PROBLEM STATEMENT: Please return only the lines from the one holding "You are a computer-use" through the one holding "Given: Click the", exactly as they appear in the records below, both ends included.

Dataset entries
----------------------------------------
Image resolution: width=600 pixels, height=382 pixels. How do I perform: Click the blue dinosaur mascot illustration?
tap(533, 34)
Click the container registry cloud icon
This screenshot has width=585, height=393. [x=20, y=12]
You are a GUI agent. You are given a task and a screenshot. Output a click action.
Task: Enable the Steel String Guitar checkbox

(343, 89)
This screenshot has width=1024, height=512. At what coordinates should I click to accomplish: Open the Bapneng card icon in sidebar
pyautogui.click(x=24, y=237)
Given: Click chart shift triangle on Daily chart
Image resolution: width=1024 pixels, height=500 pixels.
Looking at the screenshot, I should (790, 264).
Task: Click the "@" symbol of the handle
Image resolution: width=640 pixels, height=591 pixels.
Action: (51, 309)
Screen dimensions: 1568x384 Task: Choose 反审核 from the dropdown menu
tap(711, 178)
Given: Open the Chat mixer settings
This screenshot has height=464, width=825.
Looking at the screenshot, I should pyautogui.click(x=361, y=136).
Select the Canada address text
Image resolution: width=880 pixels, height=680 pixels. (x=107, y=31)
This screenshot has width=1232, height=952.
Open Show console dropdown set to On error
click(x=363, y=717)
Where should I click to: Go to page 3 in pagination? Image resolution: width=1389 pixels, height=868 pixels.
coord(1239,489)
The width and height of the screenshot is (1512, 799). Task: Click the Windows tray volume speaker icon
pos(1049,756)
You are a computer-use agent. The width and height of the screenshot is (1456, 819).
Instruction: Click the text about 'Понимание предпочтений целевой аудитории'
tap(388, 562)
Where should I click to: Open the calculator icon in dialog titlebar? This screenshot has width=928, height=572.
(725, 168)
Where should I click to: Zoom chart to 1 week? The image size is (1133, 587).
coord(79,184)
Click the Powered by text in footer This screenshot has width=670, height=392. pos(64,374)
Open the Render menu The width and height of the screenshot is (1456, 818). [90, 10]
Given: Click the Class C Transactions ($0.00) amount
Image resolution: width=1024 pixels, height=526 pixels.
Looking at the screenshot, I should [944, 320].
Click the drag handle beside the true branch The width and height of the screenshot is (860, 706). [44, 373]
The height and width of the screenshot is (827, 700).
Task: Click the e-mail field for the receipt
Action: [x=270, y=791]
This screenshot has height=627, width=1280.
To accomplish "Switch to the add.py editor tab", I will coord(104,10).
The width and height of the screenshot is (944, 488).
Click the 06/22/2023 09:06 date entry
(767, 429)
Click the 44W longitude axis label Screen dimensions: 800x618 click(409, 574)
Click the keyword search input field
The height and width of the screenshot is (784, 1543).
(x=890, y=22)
----------------------------------------
OUTPUT BELOW:
You are a computer-use agent. The width and height of the screenshot is (1456, 819).
Instruction: Click the text about 'Понимание предпочтений целевой аудитории'
tap(388, 562)
Where should I click to: Open the calculator icon in dialog titlebar? This screenshot has width=928, height=572.
(725, 168)
Where should I click to: Zoom chart to 1 week? The image size is (1133, 587).
coord(79,184)
Click the Powered by text in footer This screenshot has width=670, height=392. pos(64,374)
Open the Render menu The width and height of the screenshot is (1456, 818). [90, 10]
Given: Click the Class C Transactions ($0.00) amount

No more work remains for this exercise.